Addendum:  Blood counts waaaay down, so this isn't so good. :(

Saturday, July 17, 2010

How's it going so far?

Well, it's a little better now.  Jake, John and Austin decided to dye their hair black.  Not so bad for Jake because his hair will be falling out soon, but it's a decision that John will have to live with for a while longer. 

Jake totally lost his appetite until Friday.  He had one small bowl of cereal, each day, Tuesday through Thursday (I've got to get me some of that!).  Friday, his appetite started to come back.  Giving the shots is getting a bit easier, but still stings going in.  He has been taking the wrong antibiotic since he's been home...hope that doesn't mess things up.  So far, no fever, no nausea (which I'm grateful for cause those pills are $10 a piece!).  I had him measure his leg swelling this morning and it was down!  Yay!! 

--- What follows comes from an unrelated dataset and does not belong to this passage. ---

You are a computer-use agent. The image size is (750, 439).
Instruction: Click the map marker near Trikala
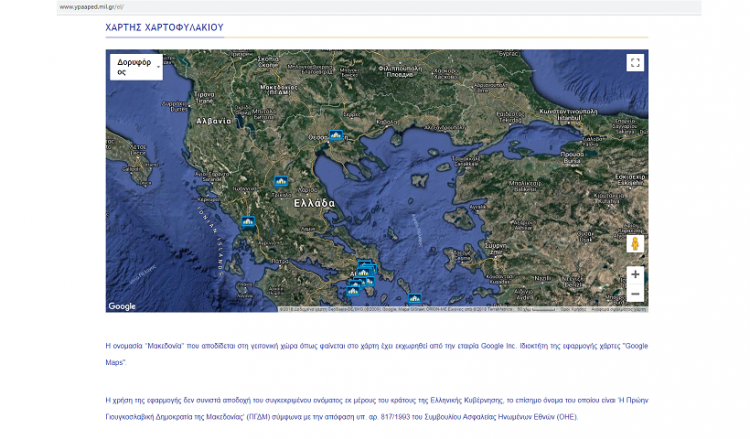(x=281, y=182)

Joyce let us use her cabin this weekend so we took a little vacation from the drama (tried anyway).  I learned something though, when you try to do something you love while amidst a crisis, it sucks all the joy out of the experience.  There were beautiful flowers and I love how the air smells with the weeds and flowers and trees.  The breeze on my face would keep the bugs away and the shade of the trees would keep it nice and cool.  There were beautiful vistas to see and the sweet companionship of my family.  Yet always there was that torturous reminder of worry...does he have enough sun screen on?  Are the bugs biting him yet?  Is he going to get scratched, then infected?  Did he take his pill this morning?  Was it the right one?  Is he drinking and eating enough?  Is he nauseous yet?  Is it clean enough?  Is the food fresh enough?  Is there anyone sick around him?  Does he have a fever?  Is the swelling going down yet?  Are we there yet?

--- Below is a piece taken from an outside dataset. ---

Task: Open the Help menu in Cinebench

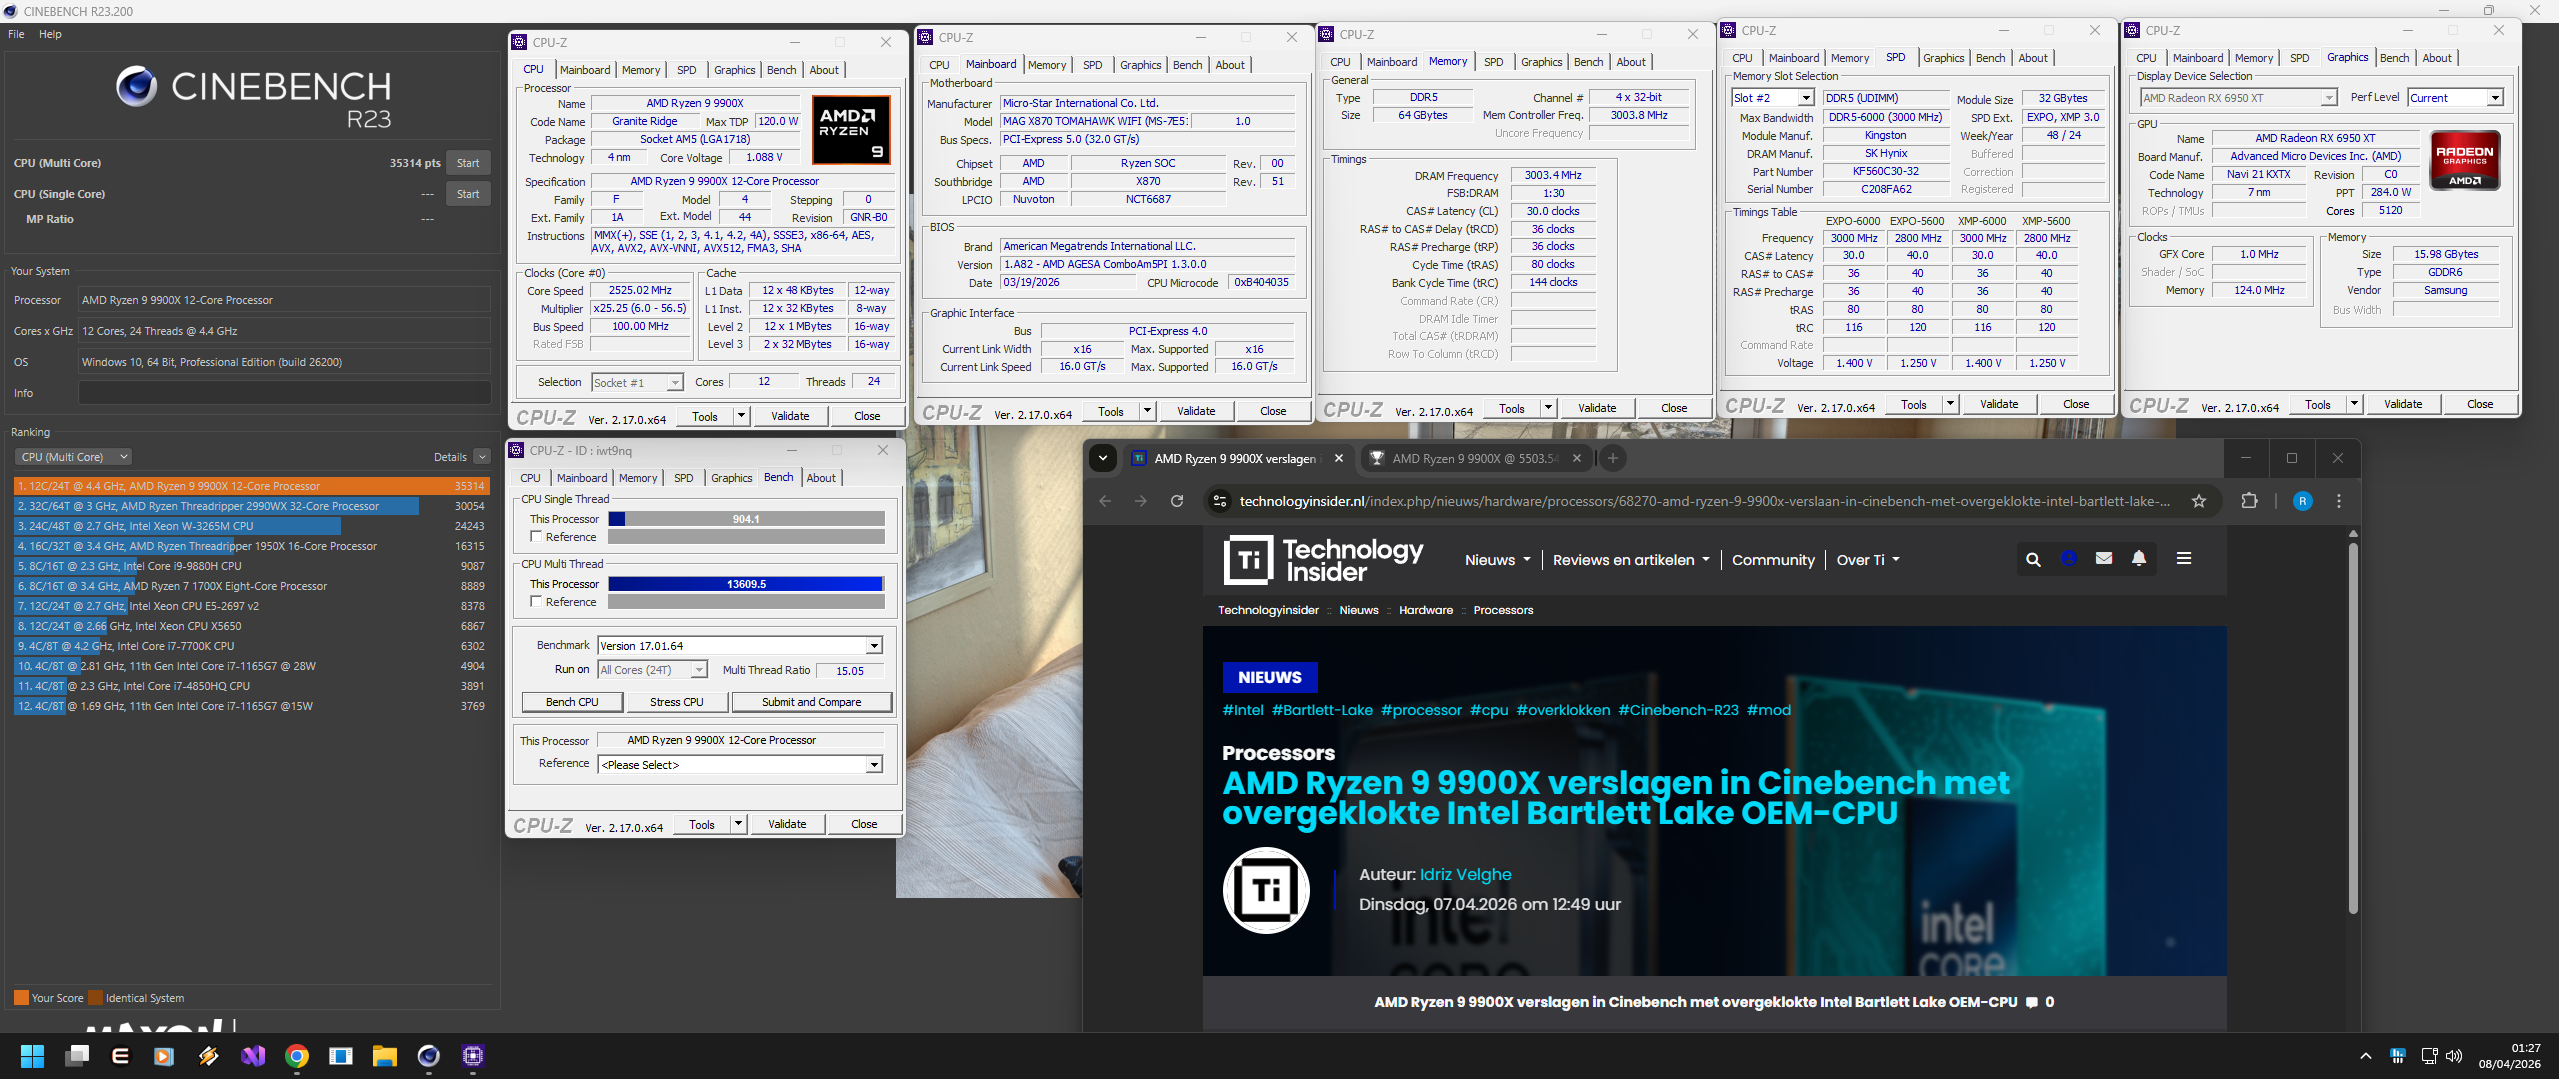Action: [x=50, y=34]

I look forward to the day when the worst thing I have to worry about are my hot flashes! (sigh!)  K.  Done venting.  We are dealing and coping and we appreciate all of your prayers and love and support. 

Wednesday, July 14, 2010

Test Result

Since Jake's chemo treatment, his immune system is going to be way low.  We are asking that if anyone has a cold or any sickness that has germs, to please not come to our home until you are fully recovered.  If Jake gets sick from your germs and doesn't have an immune system to fight the infection, he could die from it.  Also, we need everyone to remove their shoes and use hand sanitizer when they enter the home.  We can't have anyone over that has been exposed to chicken pox. 

Jake should be feeling a lot better by Sunday.  He was pretty wiped out today and slept a lot.  His appetite is way down (and mine is way up!)  The bone marrow test came out clean!  Extremely happy about that!  Dr. Wright doesn't think the last test will show any cancer in it, but that should be done by Friday.

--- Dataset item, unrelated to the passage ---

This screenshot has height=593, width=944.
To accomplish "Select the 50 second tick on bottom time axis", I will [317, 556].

Had a little melt down tonight when I saw all the medical supplies the Home Health Care brought by (and a small heart attack when I saw the bill!) and I couldn't figure out which syringe to use for Jake's shot because none of them looked like the ones we practiced with in the hospital.  I don't know how you did it, Jill!  The nurse didn't show up until almost 10:00 pm because she misunderstood that she was suppose to come today.  It turns out that they didn't send the right syringes and she had to use a spare she had in her car. (Deep breath!)  I gave Jake his first shot in the tummy!  He was so brave!  This was a shot to help keep his white blood cell count up.  If his cell counts are too low they will have to do a transfusion before he can get his next round of chemo (scheduled for every Tuesday).

Tomorrow we go to Radiology to find out how his Radiation therapy is going to work out.  (big SCREAM!)  INFORMATION OVERLOAD!!!  (K, that felt better)

Good night!  I'm going to my happy place now :)!